(Collected data)

□ □ □ □ □ □ □

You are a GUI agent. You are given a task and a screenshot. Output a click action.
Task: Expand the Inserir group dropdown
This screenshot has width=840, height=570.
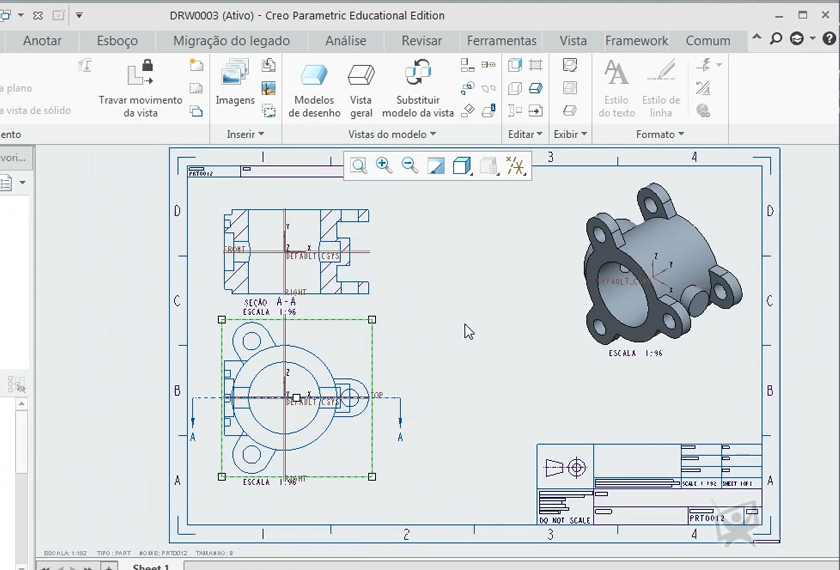click(246, 134)
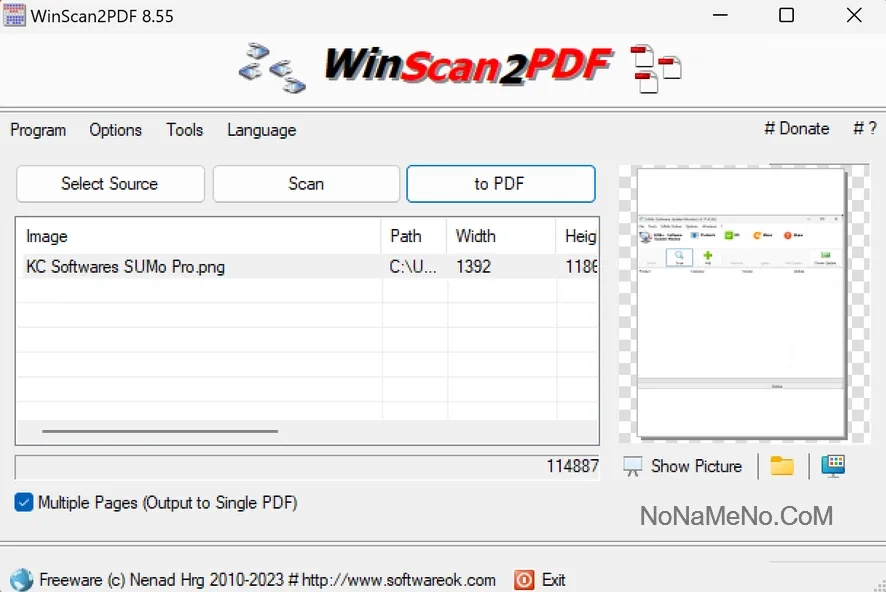Toggle Multiple Pages output checkbox
The width and height of the screenshot is (886, 592).
coord(24,503)
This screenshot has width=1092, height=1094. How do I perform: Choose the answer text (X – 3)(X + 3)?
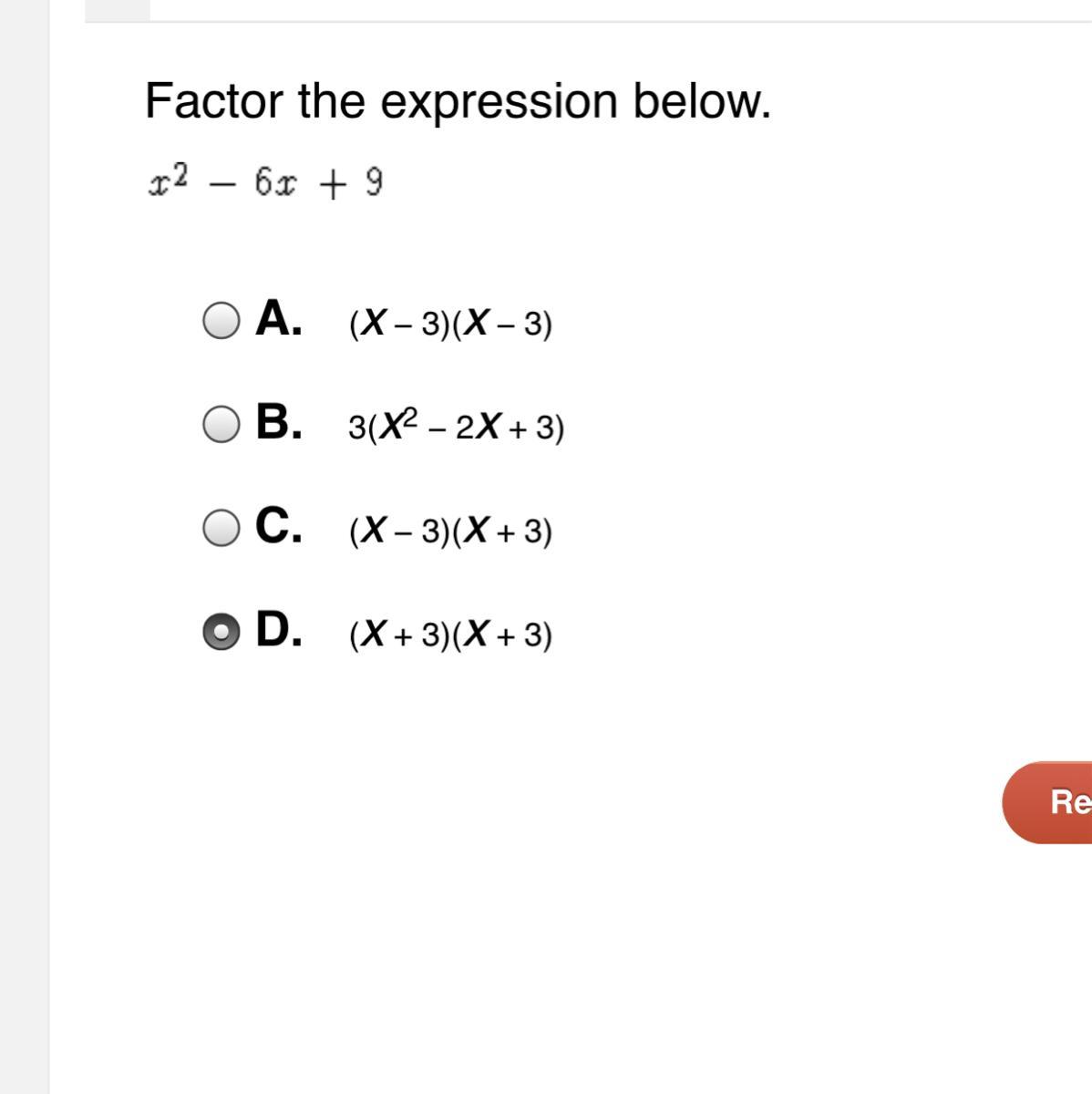coord(450,531)
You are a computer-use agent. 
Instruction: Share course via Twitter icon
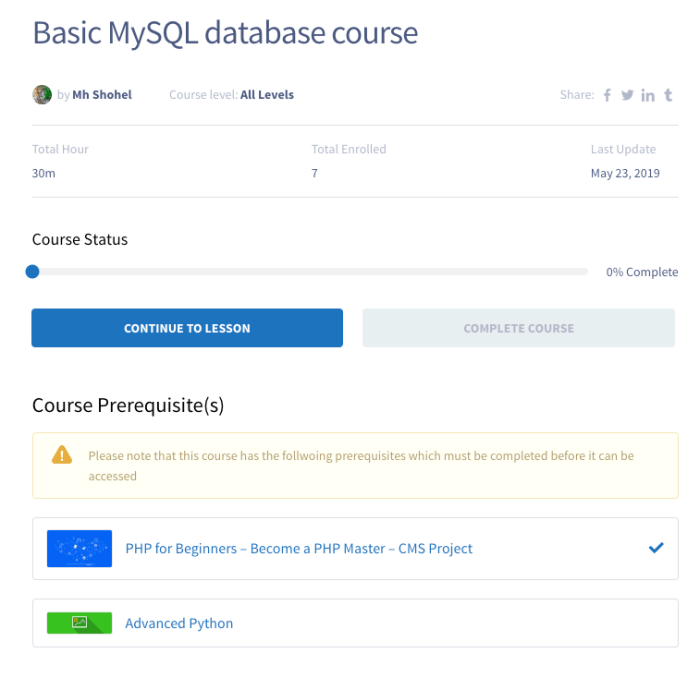[x=627, y=95]
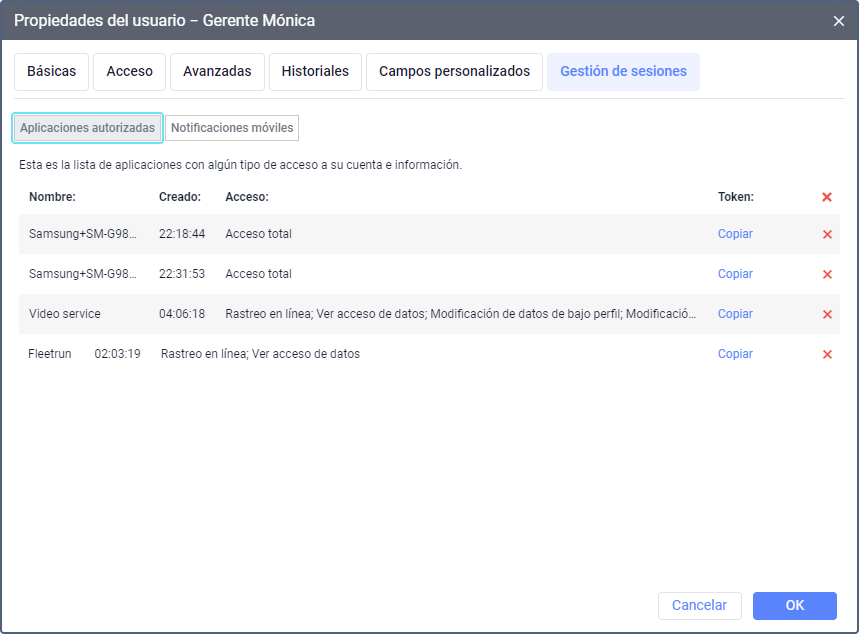Copy the Fleetrun token
Image resolution: width=859 pixels, height=634 pixels.
[735, 354]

□ □ □ □ □ □ □

Could you set down every record above exactly as written, leaving out the pictures?

You are a GUI agent. You are given a task and a screenshot. Output a click action.
Task: Expand the Inserir group dropdown
This screenshot has width=840, height=570.
click(246, 134)
Toggle Multiple Pages output checkbox
The width and height of the screenshot is (886, 592).
coord(24,503)
This screenshot has width=1092, height=1094. How do I perform: Choose the answer text (X – 3)(X + 3)?
coord(450,531)
You are a computer-use agent. 
Instruction: Share course via Twitter icon
[x=627, y=95]
Copy the Fleetrun token
Image resolution: width=859 pixels, height=634 pixels.
[735, 354]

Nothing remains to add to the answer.